Task instructions
The task calls for the lines below from the line with "Viewport: 1028px width, 763px height." to the line with "Task: Open the Grammar Checker page", both ends included, copied exactly, without any pictures.

Records to use

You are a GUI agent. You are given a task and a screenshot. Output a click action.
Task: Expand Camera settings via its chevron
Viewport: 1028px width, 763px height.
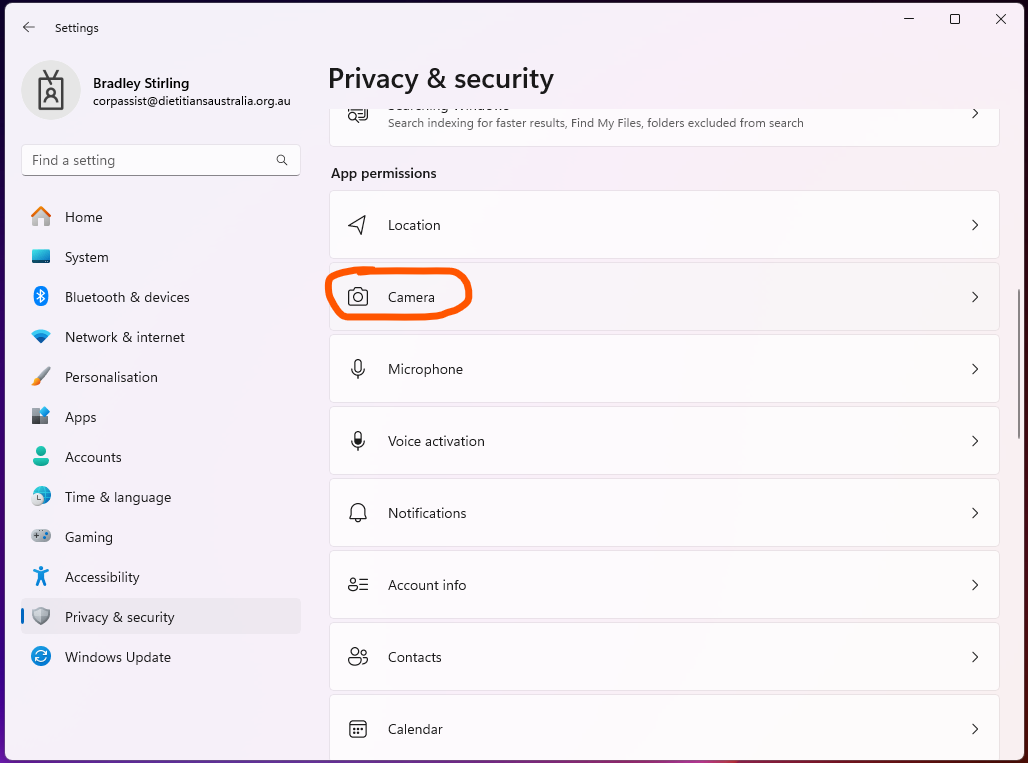click(975, 297)
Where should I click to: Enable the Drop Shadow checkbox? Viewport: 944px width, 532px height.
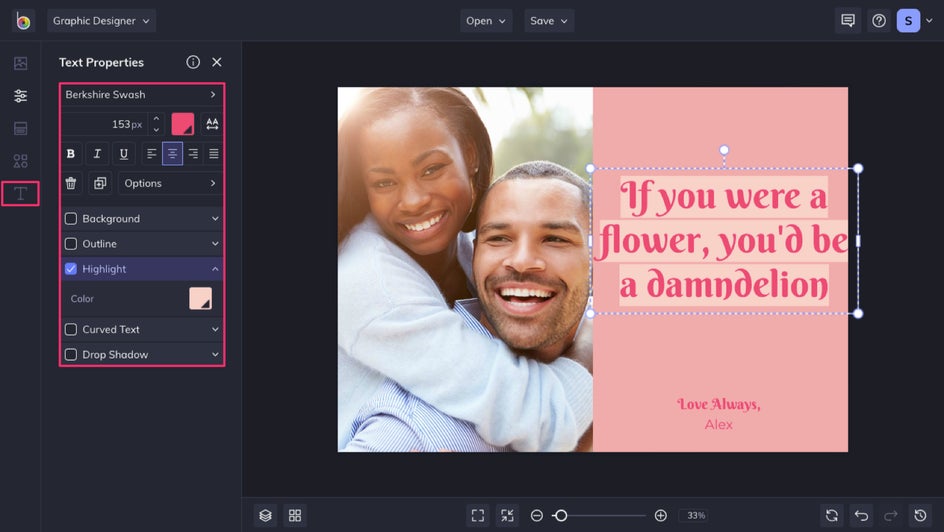(71, 355)
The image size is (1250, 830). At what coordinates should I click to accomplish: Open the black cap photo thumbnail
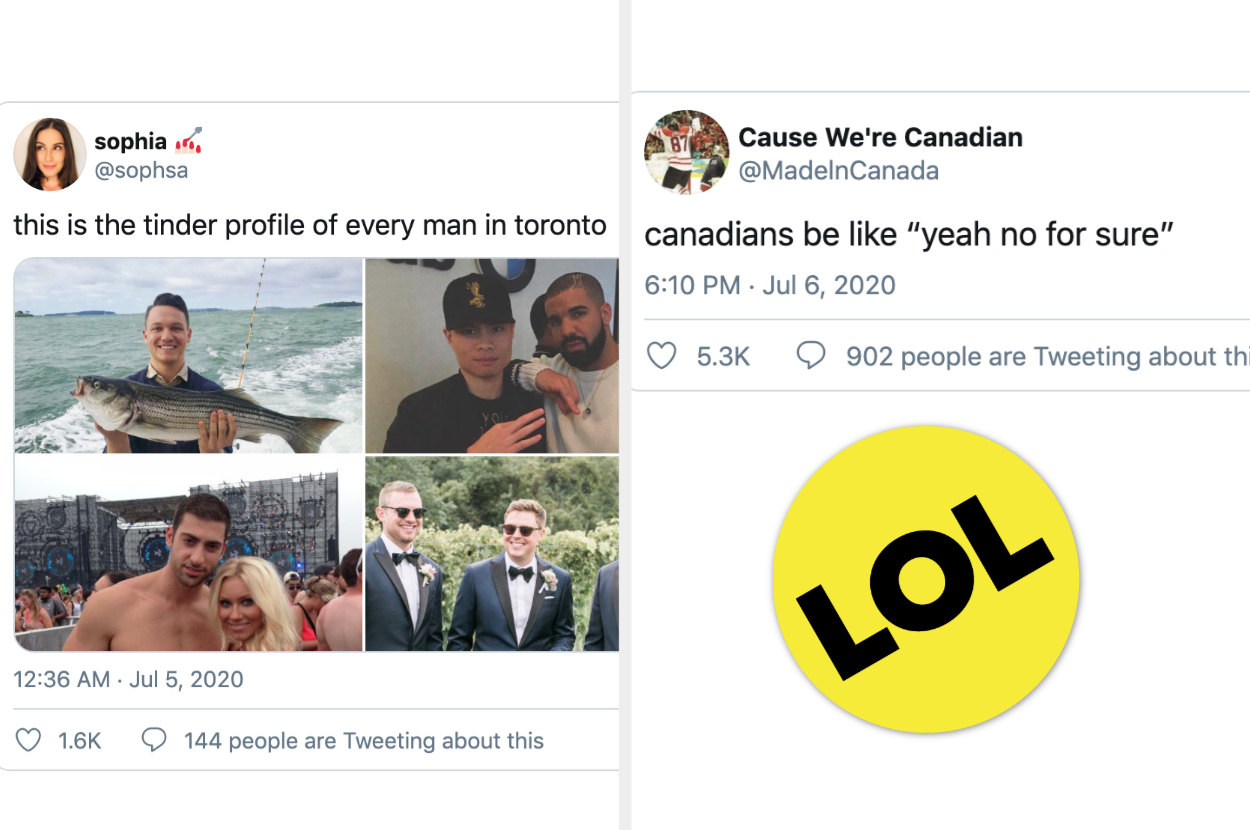[x=492, y=355]
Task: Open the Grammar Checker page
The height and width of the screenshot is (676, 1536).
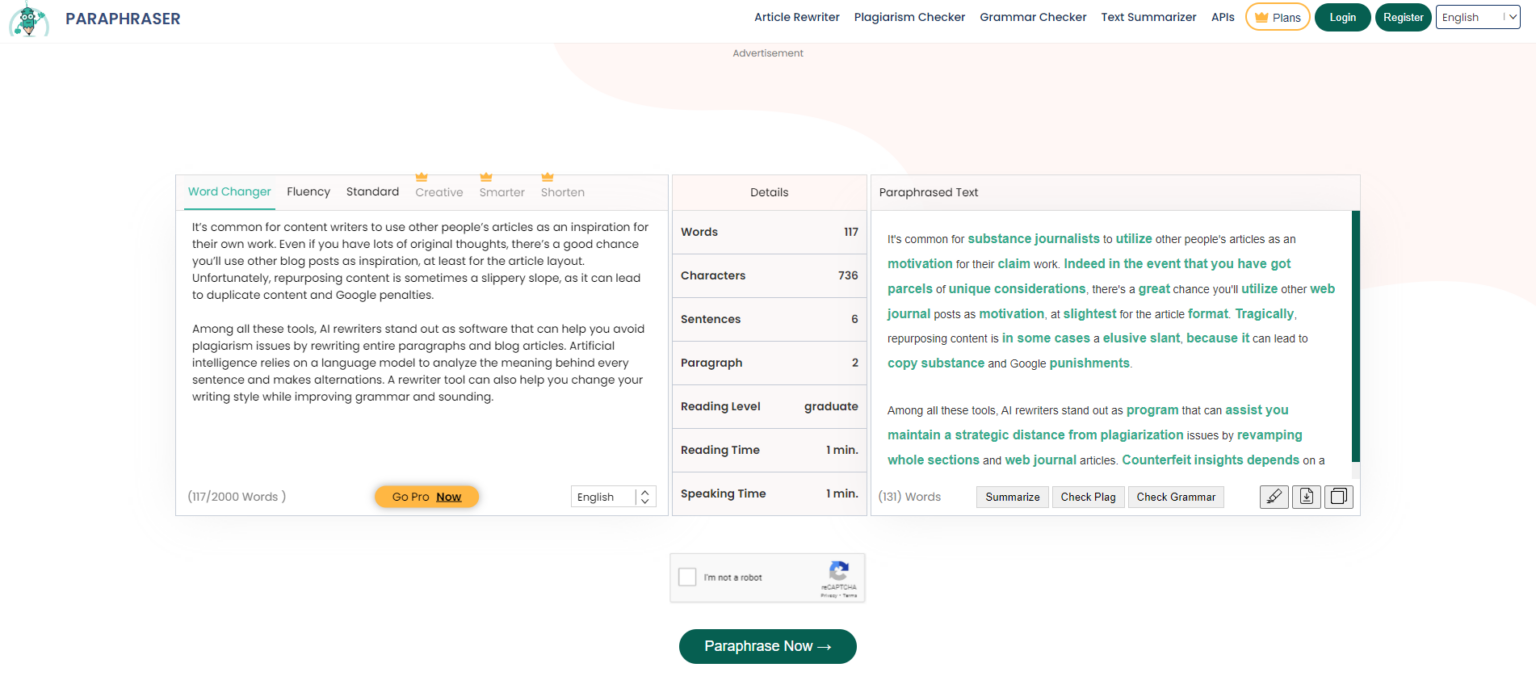Action: coord(1032,16)
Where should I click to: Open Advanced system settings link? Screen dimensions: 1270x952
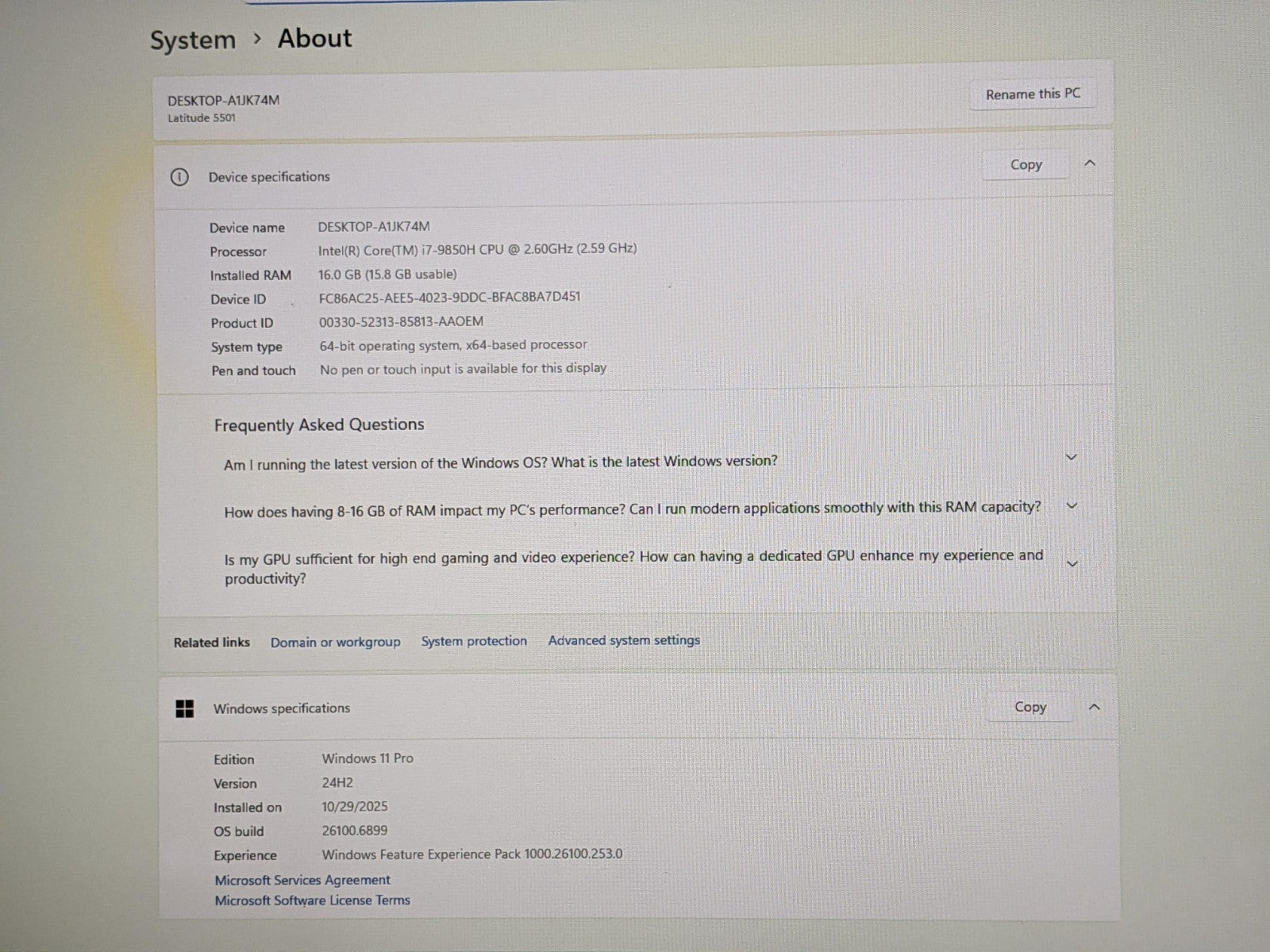coord(624,640)
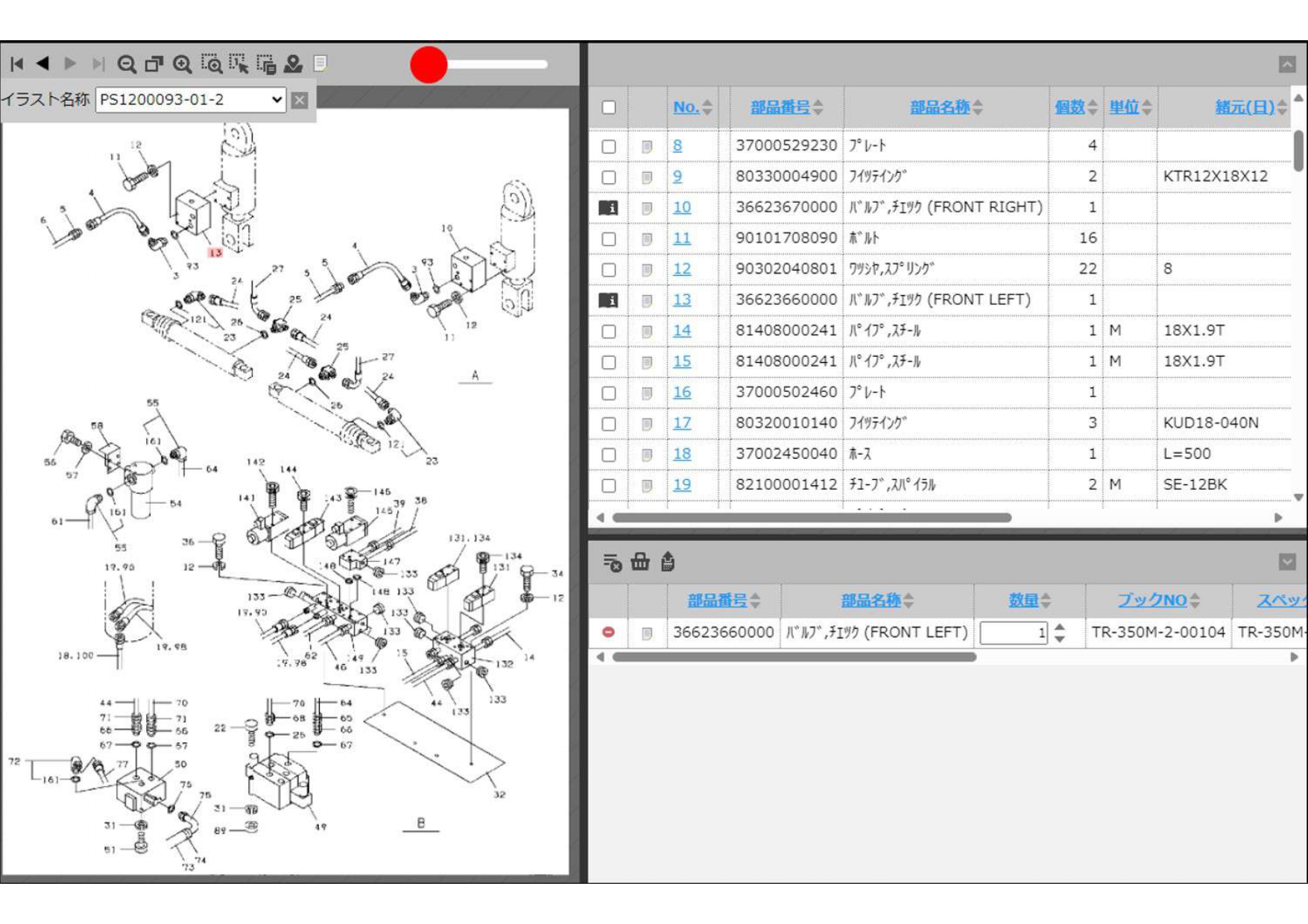Clear the selected parts list
The image size is (1308, 924).
point(612,562)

Output for this task
Viewport: 1028px width, 763px height.
click(975, 297)
Where should I click to: Enable the Drop Shadow checkbox? Viewport: 944px width, 532px height.
(71, 355)
The image size is (1250, 830). At what coordinates should I click to accomplish: Open the black cap photo thumbnail
[x=492, y=355]
Task: Open the Grammar Checker page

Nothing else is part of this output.